When I first became a hospitalist in the 1980s, there was already a lot of talk about the paperwork burden faced by doctors across all specialties. I recall the gnashing of teeth that ensued—lots of articles and seminars, and it seems to me even a few legislative proposals, focused on the topic. It appears that nearly every recruitment ad at the time mentioned something like “Let us take care of running the business, so you can focus solely on patient care.” Clearly, doctors were seeking relief from the burden of nonclinical work even back then.
I can’t recall reading or hearing anyone talk about the “paperwork” burden of physician practice in the past few years. This isn’t because things have gotten better; in fact, I think the burden of “non-doctoring activities” has steadily increased. We hear less about the problem of excessive paperwork simply because, more recently, it has been framed differently—it is now typically referred to as the problem of too little time spent practicing at the top of license.

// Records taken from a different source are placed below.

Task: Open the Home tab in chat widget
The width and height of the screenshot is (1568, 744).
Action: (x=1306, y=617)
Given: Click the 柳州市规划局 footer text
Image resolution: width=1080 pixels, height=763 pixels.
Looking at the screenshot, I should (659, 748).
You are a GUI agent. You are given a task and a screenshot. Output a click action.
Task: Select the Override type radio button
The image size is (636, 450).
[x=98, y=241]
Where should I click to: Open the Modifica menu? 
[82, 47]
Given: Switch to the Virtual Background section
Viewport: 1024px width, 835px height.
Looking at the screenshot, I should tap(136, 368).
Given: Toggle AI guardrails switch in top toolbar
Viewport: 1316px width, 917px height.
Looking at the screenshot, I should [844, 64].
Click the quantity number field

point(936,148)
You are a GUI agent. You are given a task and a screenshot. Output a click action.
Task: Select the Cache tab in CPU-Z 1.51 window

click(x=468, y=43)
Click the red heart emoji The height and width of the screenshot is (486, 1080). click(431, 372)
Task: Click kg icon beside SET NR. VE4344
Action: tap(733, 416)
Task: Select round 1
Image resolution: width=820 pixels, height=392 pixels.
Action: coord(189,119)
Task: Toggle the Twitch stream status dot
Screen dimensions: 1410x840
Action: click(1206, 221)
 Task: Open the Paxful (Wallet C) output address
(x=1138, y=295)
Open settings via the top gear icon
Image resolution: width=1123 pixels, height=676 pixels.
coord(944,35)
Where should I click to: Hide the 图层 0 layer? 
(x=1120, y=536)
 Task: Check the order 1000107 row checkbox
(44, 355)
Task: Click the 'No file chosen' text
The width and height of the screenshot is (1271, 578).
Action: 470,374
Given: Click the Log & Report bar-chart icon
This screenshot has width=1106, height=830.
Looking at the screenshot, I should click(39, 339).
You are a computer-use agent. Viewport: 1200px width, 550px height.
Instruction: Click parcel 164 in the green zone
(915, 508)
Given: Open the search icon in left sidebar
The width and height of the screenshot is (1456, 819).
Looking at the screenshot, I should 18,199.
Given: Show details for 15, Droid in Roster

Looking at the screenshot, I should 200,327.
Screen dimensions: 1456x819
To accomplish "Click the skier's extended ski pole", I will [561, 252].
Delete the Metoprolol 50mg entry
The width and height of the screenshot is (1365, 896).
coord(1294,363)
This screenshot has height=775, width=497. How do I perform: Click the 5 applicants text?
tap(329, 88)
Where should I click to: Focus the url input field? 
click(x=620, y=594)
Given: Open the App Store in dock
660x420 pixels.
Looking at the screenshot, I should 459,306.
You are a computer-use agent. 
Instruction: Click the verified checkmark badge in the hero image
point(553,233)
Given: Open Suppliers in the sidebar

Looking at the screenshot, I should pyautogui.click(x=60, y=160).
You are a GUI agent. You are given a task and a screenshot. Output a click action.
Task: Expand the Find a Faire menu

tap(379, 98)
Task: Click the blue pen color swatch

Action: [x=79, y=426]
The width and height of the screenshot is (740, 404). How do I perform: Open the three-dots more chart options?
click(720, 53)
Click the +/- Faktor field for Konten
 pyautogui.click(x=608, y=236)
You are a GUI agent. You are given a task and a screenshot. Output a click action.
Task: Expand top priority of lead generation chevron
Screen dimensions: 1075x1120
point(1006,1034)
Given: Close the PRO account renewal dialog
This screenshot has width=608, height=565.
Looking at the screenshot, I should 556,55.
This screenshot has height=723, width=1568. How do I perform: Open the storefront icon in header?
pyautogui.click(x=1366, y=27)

Search the Internet for “top of license” and a number of interesting things turn up. Most are healthcare related—maybe other professions don’t use the term—and there are just as many links referring to nurses as physicians. Much is written about the need for primary care physicians to spend more time working at the top of their license, but I couldn’t find anything addressing this issue specifically for hospitalists.
What Can Be Done?
Moving your work as a hospitalist more to the top of your license isn’t a simple thing, and our whole field will need to work on this over time. The most effective interventions will vary some from place to place, but here are some ideas that may be relevant for many hospitalist groups.
Medication reconciliation. I fully support the idea of careful medication reconciliation, but, given that such a large portion of hospitalist patients are on so many medications, this is a time-consuming task. And, in many or most hospitals, the task suffers from diffusion of responsibility; for example, the ED nurse makes only a half-hearted attempt to get an accurate list, and the hospitalist believes that whatever the ED nurse entered into the record regarding patient medications is probably the best obtainable list.
A pharmacy technician stationed in the ED and charged with recording the best obtainable list of medicines on patient arrival can address both of these problems (for more information, the American Society of Health-System Pharmacists offers webinars and other resources on this topic). This would include calling family members, pharmacies, and physician offices for clarification in some cases. Hospitalists working in such an environment nearly always say it is extremely valuable in reducing inaccuracies in the pre-hospital medication list, as well as saving hospitalists time when they are admitting patients.
Unfortunately, hospitals may resist adding pharmacy technicians because of the expense or, in some cases, because of concerns that such work may exceed the legal scope of work for technicians.
Post-hospital appointments. I think arranging post-hospital appointments should be no more difficult for the hospitalist than ordering a complete blood count (CBC). It shouldn’t matter whether I want the patient to follow up with the PCP he has been seeing for years, or see a neurologist or diabetes educator as a new patient consult. Any treating doctor in the hospital should be able to arrange such post-hospital visits with just a click or two in the EHR, or a stroke of the pen. And the patient should leave the hospital with a written date and time of the appointment that has been made for them.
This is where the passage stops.